The company behind Adblock Plus is acquiring micropayment service Flattr - walterbell
https://techcrunch.com/2017/04/05/adblock-plus-acquires-flattr/
======
tuna-piano
-I feel strongly that the mental friction of any payment is the main issue. No matter the UI, payment model or price, micropayment services can't escape forcing mental anguish on the user with the question "is this worth it?"

-This is why the unlimited Netflix / Spotify model is so good. Sure, the content owners could get more revenue from the heaviest consumers with a pay-per-click model, but only at the expense of all the sparse users would rather just pay a monthly fee than have to think "is this click worth it?" every time they want to consume additional content.

-I'll predict that within the next few years, the major publishers will come together and form their own subscription company with a revenue share similar to Spotify. Not sure why it's taking so long, but that day can't come soon enough for me. Why are the publishers letting AdBlock Plus and other potential startups start a business that they could own?

Here's my thought process:

-People read tons of different publications.

-Publications generally prefer subscription fees to ad revenue

-People don't want to deal with micropayments

-People don't want to pay for (or manage) multiple subscriptions

-Giving away your product for free (purposely or with weak paywalls) and asking for donations is probably not a long term sustainable strategy.

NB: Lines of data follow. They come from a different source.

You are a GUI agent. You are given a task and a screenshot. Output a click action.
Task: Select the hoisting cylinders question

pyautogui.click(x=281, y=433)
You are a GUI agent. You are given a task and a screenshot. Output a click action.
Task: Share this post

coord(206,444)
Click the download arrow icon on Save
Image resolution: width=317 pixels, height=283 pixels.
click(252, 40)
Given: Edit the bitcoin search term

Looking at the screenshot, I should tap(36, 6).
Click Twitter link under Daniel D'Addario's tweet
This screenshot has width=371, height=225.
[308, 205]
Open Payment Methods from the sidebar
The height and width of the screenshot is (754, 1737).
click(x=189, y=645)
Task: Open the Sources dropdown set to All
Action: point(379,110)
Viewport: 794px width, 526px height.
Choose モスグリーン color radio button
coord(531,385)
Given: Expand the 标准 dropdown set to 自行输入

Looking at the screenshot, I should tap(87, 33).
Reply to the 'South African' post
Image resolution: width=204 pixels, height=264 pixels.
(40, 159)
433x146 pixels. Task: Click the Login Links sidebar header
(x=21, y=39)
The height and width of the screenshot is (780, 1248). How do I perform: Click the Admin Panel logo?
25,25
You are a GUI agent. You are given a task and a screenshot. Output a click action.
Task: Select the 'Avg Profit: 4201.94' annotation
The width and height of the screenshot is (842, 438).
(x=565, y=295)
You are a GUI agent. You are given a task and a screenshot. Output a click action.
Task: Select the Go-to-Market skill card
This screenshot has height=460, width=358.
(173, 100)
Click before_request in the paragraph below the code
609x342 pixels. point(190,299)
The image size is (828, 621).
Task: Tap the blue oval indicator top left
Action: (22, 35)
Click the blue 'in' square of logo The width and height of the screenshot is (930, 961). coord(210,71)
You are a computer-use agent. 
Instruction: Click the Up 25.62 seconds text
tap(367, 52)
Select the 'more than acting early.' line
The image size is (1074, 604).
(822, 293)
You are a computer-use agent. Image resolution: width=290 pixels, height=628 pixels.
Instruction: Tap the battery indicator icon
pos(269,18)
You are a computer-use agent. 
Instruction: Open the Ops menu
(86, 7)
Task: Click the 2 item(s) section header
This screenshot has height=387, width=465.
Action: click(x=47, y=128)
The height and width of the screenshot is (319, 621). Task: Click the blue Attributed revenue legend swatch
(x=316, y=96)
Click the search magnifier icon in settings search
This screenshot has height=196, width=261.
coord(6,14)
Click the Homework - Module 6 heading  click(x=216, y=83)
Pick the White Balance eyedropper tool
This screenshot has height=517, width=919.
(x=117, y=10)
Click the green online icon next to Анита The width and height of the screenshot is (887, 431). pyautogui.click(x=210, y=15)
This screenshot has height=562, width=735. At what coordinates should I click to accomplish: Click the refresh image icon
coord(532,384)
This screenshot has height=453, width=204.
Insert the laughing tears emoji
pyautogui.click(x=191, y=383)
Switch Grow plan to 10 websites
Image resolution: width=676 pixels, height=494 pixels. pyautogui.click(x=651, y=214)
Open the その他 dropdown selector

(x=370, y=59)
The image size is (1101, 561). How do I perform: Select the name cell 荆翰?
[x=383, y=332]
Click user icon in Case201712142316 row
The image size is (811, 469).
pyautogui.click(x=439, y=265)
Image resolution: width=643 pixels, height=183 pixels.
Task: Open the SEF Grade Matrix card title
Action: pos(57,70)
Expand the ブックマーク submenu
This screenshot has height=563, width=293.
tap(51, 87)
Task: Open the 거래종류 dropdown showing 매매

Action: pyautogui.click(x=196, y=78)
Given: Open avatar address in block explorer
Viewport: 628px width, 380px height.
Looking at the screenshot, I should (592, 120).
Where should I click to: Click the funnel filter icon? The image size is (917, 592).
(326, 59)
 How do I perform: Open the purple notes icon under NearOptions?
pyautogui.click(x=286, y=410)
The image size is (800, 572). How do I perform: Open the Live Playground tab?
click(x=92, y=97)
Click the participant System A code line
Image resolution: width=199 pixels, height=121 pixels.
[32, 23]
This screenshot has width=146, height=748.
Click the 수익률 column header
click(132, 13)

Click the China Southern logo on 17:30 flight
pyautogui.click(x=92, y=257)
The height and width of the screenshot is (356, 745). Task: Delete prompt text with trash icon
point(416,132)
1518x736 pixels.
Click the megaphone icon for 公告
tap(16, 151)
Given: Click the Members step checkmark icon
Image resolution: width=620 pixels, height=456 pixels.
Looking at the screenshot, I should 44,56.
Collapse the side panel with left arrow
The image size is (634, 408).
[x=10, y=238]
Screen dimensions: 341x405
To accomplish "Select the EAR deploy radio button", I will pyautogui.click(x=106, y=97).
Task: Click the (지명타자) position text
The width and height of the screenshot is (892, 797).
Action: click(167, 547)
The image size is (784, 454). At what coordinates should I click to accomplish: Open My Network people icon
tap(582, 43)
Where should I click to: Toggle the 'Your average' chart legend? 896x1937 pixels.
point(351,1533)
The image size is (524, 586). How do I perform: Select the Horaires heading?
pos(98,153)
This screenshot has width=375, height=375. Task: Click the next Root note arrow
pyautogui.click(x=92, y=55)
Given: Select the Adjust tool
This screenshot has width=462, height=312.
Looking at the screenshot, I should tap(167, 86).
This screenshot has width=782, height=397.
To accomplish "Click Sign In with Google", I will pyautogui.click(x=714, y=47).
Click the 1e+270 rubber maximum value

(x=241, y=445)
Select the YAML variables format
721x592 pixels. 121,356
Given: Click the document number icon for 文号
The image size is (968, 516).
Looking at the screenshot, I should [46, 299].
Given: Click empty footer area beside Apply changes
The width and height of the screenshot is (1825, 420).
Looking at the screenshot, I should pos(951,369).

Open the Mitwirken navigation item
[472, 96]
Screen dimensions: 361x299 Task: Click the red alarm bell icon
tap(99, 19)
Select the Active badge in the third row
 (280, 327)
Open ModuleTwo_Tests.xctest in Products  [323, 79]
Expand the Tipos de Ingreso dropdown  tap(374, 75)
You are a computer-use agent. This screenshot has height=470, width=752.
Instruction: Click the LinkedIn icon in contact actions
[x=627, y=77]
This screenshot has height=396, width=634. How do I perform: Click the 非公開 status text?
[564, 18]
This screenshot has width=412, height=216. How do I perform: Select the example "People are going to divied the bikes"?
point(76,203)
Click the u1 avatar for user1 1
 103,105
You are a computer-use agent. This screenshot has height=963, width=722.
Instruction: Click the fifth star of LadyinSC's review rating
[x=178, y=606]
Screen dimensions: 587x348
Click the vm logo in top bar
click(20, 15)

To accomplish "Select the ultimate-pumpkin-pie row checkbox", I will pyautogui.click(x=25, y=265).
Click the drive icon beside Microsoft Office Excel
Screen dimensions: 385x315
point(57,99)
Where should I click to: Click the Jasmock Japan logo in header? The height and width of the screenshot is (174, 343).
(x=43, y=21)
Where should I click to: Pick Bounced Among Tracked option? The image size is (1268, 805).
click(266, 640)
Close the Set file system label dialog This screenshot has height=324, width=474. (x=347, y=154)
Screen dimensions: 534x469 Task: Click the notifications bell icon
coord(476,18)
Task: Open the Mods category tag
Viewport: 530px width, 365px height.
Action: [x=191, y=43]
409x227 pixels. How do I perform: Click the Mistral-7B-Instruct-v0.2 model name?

If the WaPo had 1 $25 subscriber and the WSJ had 1 $25 subscriber, the total
industry revenue is $50, but each consumer only gets half the content
(although much of the daily news content is roughly identical). If the WSJ and
WaPo shared subscribers, the consumers would get double the content while the
industry costs would stay the same. When consumers see additional value for
their subscription dollars, they are more likely to sign up, increasing the
number of potential customers. The industry will lose the revenue of the big
spenders, who subscribe to both WaPo and WSJ... but I don't think many of
those are digital subscriptions, and I think that's likely to be offset by the
torrent of new customers.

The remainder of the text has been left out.